"Some of what happiness researchers now think they know:
- Everyone seems to have a pre-programmed "set point" for happiness -- a level of happiness they're genetically programmed for, and to which they'll always tend to return. There isn't much that can be done to change this set point.
- Genetics and inheritance seem to be responsible for as much as half your tendency towards happiness or unhappiness.
- Even huge positive changes in a person's life -- getting married, winning the lottery -- only affect happiness levels for about six months.
- The rich are certainly happier than the abject poor. But for most people, more money doesn't tend to lead to much additional happiness, at least once basic material needs have been met.
- Three of the hardest things to cope with emotionally are widowhood (or widowerhood), longterm unemployment, and caring for a sick loved one.
- The best way to deal with a case of severe, long-lasting unhappiness is to take a mood-boosting pill. In many cases, a six-month course of treatment will effectively jolt the depressed person out of his or her rut
- Pursuing sex and status don't make people happy. They're things that we, being human, do -- but they don't necessarily lead to happiness
- People who are forever chasing after happiness -- who crave blasts of euphoria -- tend to be much less happy than people who are willing to let life (and their moods) take their own course.
Some tips for being happy:
If your job isn't especially rewarding, pursue a hobby you love, one that delivers experiences of "flow.
Don't focus too much on making money and buying things.Maintain a wide variety of friendships, and don't spend too much time alone.
- Cultivate gratitude and forgiveness, including forgiveness towards yourself
Don't try to feel great all the time -- that's not the way life works.
Hey, why aren't these facts and tips better-known than they are? Geoffrey Miller has a hunch:
Popular culture is dominated by advertisements that offer the following promise: buy our good or service, and your subjective well-being will increase. The happiness research demonstrates that most such promises are empty ... Some journalists may have realized that the happiness research challenges the consumerist dream-world upon which their advertising revenues depend their failure to report on the implications of the research for consumerism is probably no accident. They are in the business of selling readers to advertisers, not telling readers that advertising is irrelevant to their subjective well-being."
Επί τη ευκαιρία, θυμήθηκα κι άλλο ένα post, του Bryan Caplan, από το Marginal Revolution (http://www.marginalrevolution.com)
"Gratitude Journals and Loewenstein's Challenge
Background: George Loewenstein is one of the leading figures in Economics and Psychology.

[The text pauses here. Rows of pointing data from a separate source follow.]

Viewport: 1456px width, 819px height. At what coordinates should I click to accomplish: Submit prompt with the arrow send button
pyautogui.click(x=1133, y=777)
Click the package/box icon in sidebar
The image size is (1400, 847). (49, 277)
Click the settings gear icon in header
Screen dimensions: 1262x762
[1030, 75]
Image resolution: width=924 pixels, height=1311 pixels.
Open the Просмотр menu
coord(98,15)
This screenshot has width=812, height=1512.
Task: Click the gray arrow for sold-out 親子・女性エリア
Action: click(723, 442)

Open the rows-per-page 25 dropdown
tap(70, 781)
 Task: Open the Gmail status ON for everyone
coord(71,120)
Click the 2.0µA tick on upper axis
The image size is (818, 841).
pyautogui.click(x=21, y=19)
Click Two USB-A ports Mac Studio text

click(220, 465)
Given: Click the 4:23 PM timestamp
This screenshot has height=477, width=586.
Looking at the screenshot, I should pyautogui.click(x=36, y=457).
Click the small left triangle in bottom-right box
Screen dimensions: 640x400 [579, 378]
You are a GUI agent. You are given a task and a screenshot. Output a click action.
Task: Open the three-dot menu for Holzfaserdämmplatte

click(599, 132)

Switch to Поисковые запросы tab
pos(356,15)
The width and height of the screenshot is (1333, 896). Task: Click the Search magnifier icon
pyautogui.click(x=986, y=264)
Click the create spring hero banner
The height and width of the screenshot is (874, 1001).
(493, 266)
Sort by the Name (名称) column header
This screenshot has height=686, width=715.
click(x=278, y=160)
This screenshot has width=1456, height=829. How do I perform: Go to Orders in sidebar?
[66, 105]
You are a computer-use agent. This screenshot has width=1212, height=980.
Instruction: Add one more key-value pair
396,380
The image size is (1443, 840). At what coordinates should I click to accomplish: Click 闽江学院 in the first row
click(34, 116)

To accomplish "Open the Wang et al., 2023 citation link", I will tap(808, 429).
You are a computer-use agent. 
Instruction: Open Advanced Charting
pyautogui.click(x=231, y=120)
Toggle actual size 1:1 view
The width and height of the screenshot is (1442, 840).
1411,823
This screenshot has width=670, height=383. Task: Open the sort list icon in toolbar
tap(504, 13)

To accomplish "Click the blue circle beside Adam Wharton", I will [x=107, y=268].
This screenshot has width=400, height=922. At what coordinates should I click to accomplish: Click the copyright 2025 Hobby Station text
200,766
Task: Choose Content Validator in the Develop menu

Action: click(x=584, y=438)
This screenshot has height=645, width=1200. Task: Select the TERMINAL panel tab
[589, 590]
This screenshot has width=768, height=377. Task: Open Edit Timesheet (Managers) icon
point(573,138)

While walking in Pittsburgh one afternoon, Loewenstein tells me that he doesn't see how anybody could study happiness and not find himself leaning left politically; the data make it all too clear that boosting the living standards of those already comfortable, such as through lower taxes, does little to improve their levels of well-being, whereas raising the living standards of the impoverished makes an enormous difference.
Of course, you don't need Loewenstein to make this point. You could just listen to my favorite song by Johnny Cash, featured in the so-good-it-hurts soundtrack for Kill Bill, Volume 2:
How many times have
You heard someone say
If I had his money
I could do things my way
But little they know
That it's so hard to find
One rich man in ten
With a satisfied mind
...
Money can't buy back
Your youth when you're old
Or a friend when you're lonely
Or a love that's grown cold
The wealthiest person
Is a pauper at times
Compared to the man
With a satisfied mind
The answer to Loewenstein's challenge can be found in the growing psychological literature on gratitude. Several interesting experiments ask subjects to keep a "gratitude journal." Main idea: Every day, write down things you are grateful for. Depending on the experiment, control groups either do nothing, or keep an "ingratitude" diary, or write down a random childhood memory. The main finding is that keeping a gratitude journal makes people happier than the other treatments.
So what? Almost all redistributive rhetoric urges people to dwell on the negative - you or other people aren't getting what is due. This in turn makes people want to "do something" about the problem. And you can rest assured that no matter how much redistribution there is, egalitarians will never say "OK, life's fair now. We're done complaining." No, what they foster is literally a lifestyle of ingratitude - a recipe for unhappiness.
If we really want to make people happier, we would do almost the opposite. Tell people to be grateful for what the market gives them, and try to emulate more successful people instead of envying them. Children hear this all the time, and it is damn good advice. Adults should practice what they preach."